I’m also a nurse by profession, who has cared for new moms and newborns for a number of years. I’ve come to realize that there always seems to be more than an ample amount of literature available, maybe even an overabundance, to help young parents forge ahead as they raise their families. And believe me, these couples come to the hospital well read, sometimes to the point that their common sense is overshadowed by the steady influx of information! From my mind’s eye however, the opposite seems to be true for those of us with grown children, either on their own or married–empty nesters, if you will! Nonetheless, we are still parents! Then throw in the various personalities of in-laws and grandchildren to the family mix, and we can only truly marvel at level of patience that our parents before us seemed to exhibit so effortlessly as they embraced this stage of their lives! To be sure, it’s always a balancing act to be re-engineered and fine-tuned at any given moment.
It seems that one crazy dicotomy of life is that despite our best efforts, parents sometimes have to watch their children face some unnecessary tough knocks…I mean really, why can’t they just listen to us! Then I remember that I was certainly no exception to this fact! As a child, it’s often hard to recall that exact flash of time where feelings of adoration for our parents changed to sheepish glances of worry at what they would do next to embarrass us! As we know however, those worries were usually never fully realized. Rather, it was mostly just youthful angst! Thank goodness most of us mature and allow our parents the honor of regaining elite status in our lives again!! As our roles of being sons and daughters is highlighted more, I sincerely hope that the lessons taught and learning experiences provided for us by our parents will generate what my husband calls “head smacker” moments, where ultimately we add a deeper, more understanding dimension to our lives!
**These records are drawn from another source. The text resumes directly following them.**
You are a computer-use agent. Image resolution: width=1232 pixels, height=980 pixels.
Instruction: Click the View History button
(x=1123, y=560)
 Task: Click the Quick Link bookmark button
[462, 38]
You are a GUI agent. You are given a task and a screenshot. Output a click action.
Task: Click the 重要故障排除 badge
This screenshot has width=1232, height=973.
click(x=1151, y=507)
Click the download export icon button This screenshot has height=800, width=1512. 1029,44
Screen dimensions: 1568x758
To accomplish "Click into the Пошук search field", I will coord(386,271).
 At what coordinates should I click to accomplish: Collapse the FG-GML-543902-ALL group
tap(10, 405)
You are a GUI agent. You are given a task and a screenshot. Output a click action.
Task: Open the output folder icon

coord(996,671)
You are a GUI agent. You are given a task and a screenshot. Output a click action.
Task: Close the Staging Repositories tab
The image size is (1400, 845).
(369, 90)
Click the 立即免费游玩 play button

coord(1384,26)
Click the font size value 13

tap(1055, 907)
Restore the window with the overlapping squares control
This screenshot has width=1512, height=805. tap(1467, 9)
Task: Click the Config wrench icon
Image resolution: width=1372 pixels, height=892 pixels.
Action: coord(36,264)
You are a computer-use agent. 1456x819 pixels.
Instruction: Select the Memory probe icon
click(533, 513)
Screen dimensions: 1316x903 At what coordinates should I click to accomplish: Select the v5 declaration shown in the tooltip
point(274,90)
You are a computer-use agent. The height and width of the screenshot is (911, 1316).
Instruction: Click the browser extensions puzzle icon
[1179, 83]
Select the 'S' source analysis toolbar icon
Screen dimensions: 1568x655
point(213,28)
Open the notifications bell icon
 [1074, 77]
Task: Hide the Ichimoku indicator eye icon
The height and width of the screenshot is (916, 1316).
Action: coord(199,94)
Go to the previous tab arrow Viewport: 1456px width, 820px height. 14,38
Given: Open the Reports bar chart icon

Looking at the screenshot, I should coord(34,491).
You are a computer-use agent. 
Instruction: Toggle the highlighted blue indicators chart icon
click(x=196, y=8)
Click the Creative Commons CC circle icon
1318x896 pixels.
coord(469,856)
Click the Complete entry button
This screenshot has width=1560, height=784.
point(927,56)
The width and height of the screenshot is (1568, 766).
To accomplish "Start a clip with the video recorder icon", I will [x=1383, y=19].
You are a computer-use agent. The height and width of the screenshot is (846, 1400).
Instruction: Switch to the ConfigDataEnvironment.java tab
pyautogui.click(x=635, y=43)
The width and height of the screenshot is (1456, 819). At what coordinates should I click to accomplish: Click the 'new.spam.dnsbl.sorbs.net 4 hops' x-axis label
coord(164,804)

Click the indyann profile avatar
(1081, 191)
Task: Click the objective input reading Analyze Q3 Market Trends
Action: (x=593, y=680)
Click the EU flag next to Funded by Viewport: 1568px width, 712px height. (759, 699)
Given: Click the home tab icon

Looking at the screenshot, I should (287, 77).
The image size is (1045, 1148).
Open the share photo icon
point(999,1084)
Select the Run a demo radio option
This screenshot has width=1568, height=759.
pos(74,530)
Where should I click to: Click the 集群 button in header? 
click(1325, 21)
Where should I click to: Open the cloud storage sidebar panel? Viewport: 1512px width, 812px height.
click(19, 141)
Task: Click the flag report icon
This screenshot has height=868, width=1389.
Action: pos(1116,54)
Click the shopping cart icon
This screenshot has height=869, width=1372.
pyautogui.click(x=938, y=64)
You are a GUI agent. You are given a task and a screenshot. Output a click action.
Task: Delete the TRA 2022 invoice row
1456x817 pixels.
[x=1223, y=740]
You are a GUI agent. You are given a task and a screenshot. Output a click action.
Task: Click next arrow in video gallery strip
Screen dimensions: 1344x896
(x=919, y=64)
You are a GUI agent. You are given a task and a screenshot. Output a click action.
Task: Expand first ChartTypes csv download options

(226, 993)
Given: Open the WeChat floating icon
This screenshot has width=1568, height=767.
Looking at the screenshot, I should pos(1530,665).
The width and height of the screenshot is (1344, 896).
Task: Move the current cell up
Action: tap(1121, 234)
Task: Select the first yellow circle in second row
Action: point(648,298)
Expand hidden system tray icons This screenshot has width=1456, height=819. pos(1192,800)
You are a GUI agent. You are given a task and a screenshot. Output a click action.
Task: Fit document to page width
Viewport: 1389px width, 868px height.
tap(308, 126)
(One minor disclaimer: I realize age is a rather subjective topic, believe me I know! But I think it’s human nature, and perhaps rightfully so, to assume that we look and act younger than our parents did at the same age! I’m sure our children feel the same way about us! With that in mind, it’s fair to say that no matter the age of the parent or the child, great lessons can be taught and learned!)
Whatever our stage in life, here’s to making the best of it!
–Mary J. Wilding
I also want to take a moment and dedicate this website to my wonderful children. I love being their mother! They are amazing people! I consider them my dearest friends, and I’m so glad that they are great friends with each other! (A mother’s greatest wish come true!) We have often laughed over stories about their grandparents! They were also there to love and support me through some tough times after their deaths! Mostly, I am inspired to be a better person when I am around them! I am in awe of all they are accomplishing in their lives! I love their spouses and the unique dynamic each brings to our extended family! I adore being a grandma to sweet Makena and Marli! “My cup runneth over!”
I would also be remiss if I did not thank my darling daughter-in-law, Whitney Wilding, for her patience, help and “tech savvy” in getting this website up and running! Her thoughtful consideration of how important this project is to me is appreciated more than words can ever convey!